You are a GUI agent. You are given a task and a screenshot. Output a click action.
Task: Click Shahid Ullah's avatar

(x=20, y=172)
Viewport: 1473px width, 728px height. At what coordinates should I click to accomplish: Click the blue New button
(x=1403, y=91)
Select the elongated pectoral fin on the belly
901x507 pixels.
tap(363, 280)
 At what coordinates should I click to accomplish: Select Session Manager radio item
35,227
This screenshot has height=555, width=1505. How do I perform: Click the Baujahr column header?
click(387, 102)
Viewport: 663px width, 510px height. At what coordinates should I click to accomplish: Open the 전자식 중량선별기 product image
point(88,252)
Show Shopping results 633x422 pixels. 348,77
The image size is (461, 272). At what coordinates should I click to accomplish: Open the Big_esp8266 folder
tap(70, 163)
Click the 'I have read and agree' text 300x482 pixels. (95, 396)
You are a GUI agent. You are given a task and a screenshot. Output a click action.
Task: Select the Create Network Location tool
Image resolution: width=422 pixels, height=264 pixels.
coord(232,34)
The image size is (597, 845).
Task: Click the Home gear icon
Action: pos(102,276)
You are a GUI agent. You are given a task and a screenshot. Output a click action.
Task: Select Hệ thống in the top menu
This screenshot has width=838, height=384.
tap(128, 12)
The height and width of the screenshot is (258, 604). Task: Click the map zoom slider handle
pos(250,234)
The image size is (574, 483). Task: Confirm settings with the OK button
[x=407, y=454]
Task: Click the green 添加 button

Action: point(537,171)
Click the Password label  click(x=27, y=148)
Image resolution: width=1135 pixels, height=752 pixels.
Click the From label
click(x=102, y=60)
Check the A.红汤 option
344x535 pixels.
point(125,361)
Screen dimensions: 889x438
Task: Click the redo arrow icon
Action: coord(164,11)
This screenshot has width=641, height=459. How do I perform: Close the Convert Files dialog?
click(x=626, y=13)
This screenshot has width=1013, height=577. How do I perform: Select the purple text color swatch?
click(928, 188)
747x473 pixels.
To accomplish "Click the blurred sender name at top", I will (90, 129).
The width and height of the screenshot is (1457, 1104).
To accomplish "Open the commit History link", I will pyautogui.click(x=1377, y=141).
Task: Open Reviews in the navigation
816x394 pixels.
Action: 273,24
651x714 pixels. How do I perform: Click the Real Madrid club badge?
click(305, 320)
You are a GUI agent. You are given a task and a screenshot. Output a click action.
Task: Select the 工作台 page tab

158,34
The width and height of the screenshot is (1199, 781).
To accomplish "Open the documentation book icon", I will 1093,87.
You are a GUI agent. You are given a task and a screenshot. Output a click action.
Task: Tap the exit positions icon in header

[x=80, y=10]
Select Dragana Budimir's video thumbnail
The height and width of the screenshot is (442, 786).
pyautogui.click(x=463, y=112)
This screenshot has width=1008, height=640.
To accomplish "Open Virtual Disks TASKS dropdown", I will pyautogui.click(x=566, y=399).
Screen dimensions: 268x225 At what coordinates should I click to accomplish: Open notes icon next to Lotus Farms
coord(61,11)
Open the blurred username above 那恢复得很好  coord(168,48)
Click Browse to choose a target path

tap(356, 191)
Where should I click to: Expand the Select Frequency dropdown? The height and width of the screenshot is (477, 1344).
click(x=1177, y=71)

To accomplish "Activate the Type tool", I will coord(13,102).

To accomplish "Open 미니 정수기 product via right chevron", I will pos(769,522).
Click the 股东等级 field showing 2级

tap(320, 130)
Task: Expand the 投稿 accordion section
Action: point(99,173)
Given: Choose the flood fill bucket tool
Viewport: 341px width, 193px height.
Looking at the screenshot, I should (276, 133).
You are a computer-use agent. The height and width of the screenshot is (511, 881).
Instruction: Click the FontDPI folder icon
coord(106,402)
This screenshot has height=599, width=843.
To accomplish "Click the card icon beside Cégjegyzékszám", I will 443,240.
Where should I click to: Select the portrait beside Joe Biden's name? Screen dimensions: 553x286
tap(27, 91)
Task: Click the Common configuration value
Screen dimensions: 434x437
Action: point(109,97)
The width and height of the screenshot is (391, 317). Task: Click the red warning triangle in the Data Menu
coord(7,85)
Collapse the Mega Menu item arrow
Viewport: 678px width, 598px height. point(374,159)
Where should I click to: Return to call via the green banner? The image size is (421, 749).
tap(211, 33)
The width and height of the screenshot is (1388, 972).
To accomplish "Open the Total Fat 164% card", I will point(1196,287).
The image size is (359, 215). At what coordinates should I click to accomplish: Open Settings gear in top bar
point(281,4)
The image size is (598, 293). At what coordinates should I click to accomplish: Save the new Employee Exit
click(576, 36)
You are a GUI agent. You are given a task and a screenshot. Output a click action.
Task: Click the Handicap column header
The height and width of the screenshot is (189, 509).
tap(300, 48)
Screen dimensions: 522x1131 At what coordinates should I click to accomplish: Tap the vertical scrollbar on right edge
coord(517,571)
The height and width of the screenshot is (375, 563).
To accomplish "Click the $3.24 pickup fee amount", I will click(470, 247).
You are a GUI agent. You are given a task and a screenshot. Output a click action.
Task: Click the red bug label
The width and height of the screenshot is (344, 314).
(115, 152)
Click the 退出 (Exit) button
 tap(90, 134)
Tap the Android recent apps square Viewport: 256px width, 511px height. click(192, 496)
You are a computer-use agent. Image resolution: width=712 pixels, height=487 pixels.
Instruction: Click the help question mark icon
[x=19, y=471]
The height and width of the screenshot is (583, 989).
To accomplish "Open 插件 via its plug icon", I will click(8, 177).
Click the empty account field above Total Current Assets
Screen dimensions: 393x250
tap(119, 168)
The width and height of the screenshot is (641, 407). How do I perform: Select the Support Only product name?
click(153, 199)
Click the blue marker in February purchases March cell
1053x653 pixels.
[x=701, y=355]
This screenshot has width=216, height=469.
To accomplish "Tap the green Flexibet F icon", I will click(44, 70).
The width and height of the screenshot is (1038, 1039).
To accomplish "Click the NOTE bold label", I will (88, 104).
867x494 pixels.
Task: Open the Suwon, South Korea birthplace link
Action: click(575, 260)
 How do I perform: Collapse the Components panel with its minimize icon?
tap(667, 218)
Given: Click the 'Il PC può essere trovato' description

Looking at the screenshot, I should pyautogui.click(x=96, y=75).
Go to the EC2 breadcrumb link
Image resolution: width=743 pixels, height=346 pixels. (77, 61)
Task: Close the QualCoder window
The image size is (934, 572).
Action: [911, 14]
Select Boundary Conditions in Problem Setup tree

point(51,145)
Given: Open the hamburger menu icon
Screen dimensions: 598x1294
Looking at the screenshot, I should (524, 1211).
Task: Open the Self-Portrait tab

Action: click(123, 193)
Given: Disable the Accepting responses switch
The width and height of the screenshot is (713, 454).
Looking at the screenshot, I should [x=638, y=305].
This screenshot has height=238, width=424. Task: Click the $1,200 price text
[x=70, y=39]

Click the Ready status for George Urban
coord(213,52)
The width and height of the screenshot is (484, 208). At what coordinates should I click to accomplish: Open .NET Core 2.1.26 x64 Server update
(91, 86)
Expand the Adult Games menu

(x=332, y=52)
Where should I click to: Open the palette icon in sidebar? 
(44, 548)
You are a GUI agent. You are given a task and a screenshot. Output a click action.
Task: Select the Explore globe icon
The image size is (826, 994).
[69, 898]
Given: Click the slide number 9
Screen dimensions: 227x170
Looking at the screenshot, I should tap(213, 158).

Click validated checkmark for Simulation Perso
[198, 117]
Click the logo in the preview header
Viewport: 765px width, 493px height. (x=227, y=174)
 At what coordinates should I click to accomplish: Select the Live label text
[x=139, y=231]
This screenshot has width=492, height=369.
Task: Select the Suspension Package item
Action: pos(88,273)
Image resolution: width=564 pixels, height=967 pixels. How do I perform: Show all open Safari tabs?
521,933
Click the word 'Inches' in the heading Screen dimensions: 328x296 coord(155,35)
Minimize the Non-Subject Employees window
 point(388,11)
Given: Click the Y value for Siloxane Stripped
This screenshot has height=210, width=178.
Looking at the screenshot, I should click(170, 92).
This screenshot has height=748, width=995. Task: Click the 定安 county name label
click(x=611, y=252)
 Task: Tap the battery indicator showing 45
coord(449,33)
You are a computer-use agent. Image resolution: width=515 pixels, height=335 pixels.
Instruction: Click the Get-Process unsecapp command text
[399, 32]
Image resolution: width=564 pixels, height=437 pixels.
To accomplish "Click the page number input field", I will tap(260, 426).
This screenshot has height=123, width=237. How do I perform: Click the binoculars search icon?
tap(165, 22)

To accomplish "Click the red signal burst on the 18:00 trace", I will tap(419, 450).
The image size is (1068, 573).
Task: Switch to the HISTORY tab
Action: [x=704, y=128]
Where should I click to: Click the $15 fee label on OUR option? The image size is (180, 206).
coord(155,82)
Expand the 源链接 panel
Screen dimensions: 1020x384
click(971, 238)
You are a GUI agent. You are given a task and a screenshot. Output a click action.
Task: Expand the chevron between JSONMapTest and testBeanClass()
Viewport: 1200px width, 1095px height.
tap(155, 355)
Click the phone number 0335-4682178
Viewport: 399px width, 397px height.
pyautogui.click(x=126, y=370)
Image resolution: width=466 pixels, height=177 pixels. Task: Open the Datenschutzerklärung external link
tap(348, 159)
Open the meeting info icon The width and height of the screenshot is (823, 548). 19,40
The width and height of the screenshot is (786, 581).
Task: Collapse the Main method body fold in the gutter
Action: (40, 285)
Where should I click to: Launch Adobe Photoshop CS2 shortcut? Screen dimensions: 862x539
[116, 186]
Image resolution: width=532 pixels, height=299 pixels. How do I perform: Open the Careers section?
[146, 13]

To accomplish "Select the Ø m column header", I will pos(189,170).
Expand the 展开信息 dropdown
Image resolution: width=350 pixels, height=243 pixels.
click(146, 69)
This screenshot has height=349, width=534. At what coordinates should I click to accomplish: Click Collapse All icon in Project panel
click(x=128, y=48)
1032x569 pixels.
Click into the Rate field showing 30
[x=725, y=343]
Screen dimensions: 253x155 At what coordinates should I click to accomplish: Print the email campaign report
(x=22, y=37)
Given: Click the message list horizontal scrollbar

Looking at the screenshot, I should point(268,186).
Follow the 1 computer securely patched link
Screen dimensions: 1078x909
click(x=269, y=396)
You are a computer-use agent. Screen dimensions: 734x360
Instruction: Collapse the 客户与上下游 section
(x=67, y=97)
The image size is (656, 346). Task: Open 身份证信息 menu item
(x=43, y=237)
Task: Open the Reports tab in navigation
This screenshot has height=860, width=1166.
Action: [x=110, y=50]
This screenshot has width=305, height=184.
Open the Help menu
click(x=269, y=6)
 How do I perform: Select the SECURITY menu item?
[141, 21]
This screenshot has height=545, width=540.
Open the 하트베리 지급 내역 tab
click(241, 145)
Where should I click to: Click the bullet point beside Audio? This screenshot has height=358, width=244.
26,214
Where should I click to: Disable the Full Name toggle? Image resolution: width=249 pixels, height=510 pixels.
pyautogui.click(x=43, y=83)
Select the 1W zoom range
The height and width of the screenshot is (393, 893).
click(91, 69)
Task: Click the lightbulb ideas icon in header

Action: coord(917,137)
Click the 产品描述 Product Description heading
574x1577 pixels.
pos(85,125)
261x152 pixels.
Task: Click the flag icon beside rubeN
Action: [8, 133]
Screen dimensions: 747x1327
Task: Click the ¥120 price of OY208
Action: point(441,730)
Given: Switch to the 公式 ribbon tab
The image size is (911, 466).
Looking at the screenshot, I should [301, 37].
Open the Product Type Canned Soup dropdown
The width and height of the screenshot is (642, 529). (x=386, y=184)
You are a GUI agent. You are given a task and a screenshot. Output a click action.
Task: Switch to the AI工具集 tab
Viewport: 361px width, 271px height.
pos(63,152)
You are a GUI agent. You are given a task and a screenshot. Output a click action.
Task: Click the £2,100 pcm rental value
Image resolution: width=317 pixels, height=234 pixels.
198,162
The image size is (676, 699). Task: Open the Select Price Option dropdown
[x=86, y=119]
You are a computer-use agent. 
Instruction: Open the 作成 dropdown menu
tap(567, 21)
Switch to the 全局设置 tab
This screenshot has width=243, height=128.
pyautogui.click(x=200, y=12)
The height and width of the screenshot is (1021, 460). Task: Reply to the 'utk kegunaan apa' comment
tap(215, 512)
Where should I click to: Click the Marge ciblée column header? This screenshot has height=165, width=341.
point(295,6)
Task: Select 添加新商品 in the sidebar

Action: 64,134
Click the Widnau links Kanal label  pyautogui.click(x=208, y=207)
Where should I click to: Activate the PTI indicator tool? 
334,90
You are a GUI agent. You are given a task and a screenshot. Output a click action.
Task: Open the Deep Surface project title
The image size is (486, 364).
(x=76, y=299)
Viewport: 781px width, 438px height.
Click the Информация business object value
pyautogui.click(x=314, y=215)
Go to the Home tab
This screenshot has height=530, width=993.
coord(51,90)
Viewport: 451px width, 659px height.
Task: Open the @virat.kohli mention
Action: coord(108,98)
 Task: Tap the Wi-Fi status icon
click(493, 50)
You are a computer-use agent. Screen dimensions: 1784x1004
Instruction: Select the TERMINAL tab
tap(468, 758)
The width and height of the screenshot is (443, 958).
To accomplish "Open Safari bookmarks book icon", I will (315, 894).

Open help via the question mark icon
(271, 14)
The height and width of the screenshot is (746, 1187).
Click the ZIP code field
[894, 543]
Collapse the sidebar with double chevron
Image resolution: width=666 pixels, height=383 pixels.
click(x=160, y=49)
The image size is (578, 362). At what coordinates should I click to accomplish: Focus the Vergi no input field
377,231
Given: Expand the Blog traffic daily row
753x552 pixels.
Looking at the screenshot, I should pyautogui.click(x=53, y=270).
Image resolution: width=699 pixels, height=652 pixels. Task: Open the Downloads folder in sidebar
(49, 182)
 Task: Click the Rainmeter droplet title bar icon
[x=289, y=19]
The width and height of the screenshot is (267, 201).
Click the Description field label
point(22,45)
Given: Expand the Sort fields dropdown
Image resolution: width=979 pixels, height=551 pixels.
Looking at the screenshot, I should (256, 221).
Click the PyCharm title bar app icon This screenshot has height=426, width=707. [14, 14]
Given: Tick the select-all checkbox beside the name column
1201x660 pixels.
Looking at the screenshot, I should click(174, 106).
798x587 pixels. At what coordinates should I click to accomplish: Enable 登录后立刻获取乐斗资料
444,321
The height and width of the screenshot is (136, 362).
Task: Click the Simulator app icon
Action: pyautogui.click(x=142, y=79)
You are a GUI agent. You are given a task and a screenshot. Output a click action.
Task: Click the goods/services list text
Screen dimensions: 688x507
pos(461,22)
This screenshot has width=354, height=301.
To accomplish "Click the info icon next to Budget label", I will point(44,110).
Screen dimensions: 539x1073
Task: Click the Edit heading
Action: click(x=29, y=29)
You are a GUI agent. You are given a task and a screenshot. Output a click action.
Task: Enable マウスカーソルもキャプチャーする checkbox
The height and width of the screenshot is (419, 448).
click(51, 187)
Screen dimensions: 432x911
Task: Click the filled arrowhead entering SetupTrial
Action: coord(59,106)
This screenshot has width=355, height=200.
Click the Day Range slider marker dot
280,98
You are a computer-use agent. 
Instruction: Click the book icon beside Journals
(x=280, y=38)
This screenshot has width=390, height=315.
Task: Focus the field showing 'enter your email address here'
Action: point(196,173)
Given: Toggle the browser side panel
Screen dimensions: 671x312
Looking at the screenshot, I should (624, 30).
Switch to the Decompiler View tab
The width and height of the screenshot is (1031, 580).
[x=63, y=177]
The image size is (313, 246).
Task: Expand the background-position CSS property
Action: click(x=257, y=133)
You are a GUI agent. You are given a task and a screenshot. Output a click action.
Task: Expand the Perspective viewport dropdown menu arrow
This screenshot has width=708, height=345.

--- What needs to be done ---
Give again exactly, and only, the lines above starting at the one with "Click the 退出 (Exit) button" and ending at the one with "The height and width of the screenshot is (583, 989).".

--- Task response ---
Click the 退出 (Exit) button
 tap(90, 134)
Tap the Android recent apps square Viewport: 256px width, 511px height. click(192, 496)
You are a computer-use agent. Image resolution: width=712 pixels, height=487 pixels.
Instruction: Click the help question mark icon
[x=19, y=471]
The height and width of the screenshot is (583, 989).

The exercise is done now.